The loss of what she called her "lifeline" caused untold pain and suffering, as Laura outlined in a number of posts on her Facebook page over the past weeks.
"Physically and medically I am in a very bad place. I have so many active issues currently (if that’s the best term to describe them)," she said.
"Right now there are a lot more questions than answers but what that means on the surface is I am struggling so much. I feel so broken, battered and bruised right now. I don’t even look like myself anymore. I look in the mirror (which I avoid most of the time) and the person looking back is someone I do not know and would rather not get to know."
Laura's fight to date has been a long and difficult one and, following five months in hospital and in isolation, away from her family and especially away her daughter, Freya.
"As you can imagine at this stage I am just at the end of the road. I am not able for much more. I have fought and fought so hard. I don’t even fight for me anymore, I fight for Freya. And my family. I have so many reasons to want to be around for as long as possible but it’s becoming impossible," she said.
"For this reason I have decided to take some time away from hospital medicine. I literally need a break from being a patient. I need to see Freya. She is growing up without me in her life and the main reason for my fight is to be there for her… but I’m still not with her. I’m absent from her life right now. A FaceTime mother might be better than no mother but living with the constant worry about me, the uncertainty surrounding when she will see me next etc are making it feel like all my efforts are in vain.
"I also need to see the rest of my family. Archie has to largely live the life of a single dad yet I’m still here though deteriorating all the time. He has to work, look after Freya and ensure the household jobs are always done. Then I get thrown back into the mix every so often and need so much care and attention.
"My mother is a rock of strength for us all and without her I don’t know how we would manage at all. But it’s not fair. Her life is all for us now. She has already raised her two kids, became a widow in her 30s and worked hard her entire life only to retire early to work even harder looking after myself and Freya.

_SUPPLIED MATERIAL_.
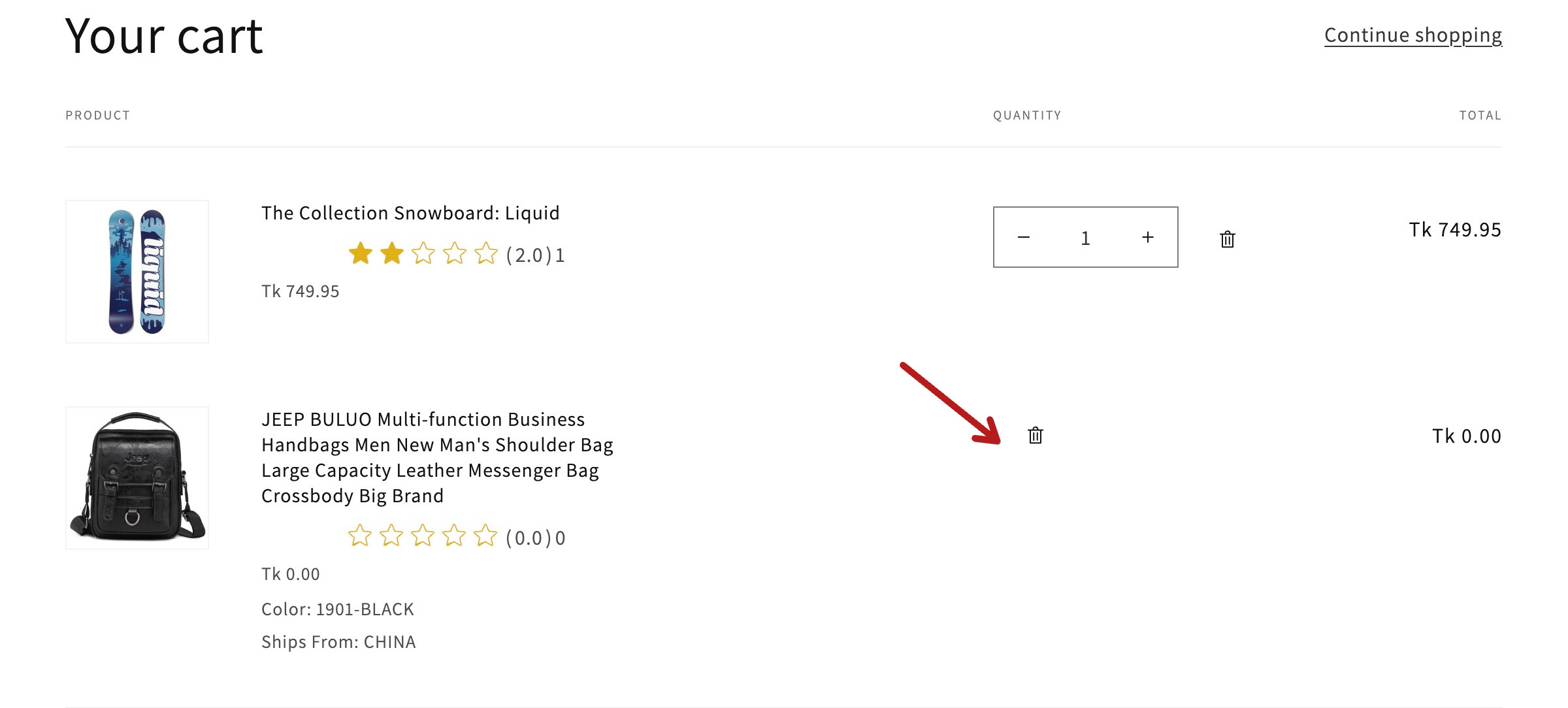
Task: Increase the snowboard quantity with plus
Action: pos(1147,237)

_WHAT TO DO_.
a – From the passage about Laura's illness, list every person mentioned by first name.
b – Answer these from the passage about Laura's illness:
(i) How many months did Laura spend in hospital and in isolation?
(ii) What did Laura's mother become in her 30s?
(iii) What kind of mother does Laura say "might be better than no mother"?
c – Carry on the passage about Laura's illness, starting after its final sentence.

_RESULTS IN ORDER_.
a – Laura, Freya, Archie

b –
(i) Five months.
(ii) A widow.
(iii) A FaceTime mother.

c –
"After much internal debate and turmoil I am at peace with my decision. I have surprised many by still being alive today after being critically ill with sepsis (again) not once but twice in the past couple of months and for that I’m eternally grateful. It has bought me more time. Time to try to start to tick off items on that bucket list of mine. Time to reacquaint with my family. Time to gather my thoughts and decide where to go from here…
"Do I put back on the boxing gloves And step into the ring for another round or do I explore other avenues? We really are in miracle territory here so the prayers and good intentions of many are very welcome."
Laura plans to fit as much as possible into the next couple of weeks to ensure she can make some memories with her daughter.
"I need to get some life back in my life while I can. I can’t feel much worse than I do already and I’m not going to make myself sick… I already am," she said.
"I refuse to stare at another bedroom ceiling and four walls when I have the opportunity to do other things.
"I didn’t come to this decision lightly, and I will reconnect with the hospital in a few weeks (so long as I don’t develop any more acute life threatening issues that require urgent admission in that time frame like another sepsis….)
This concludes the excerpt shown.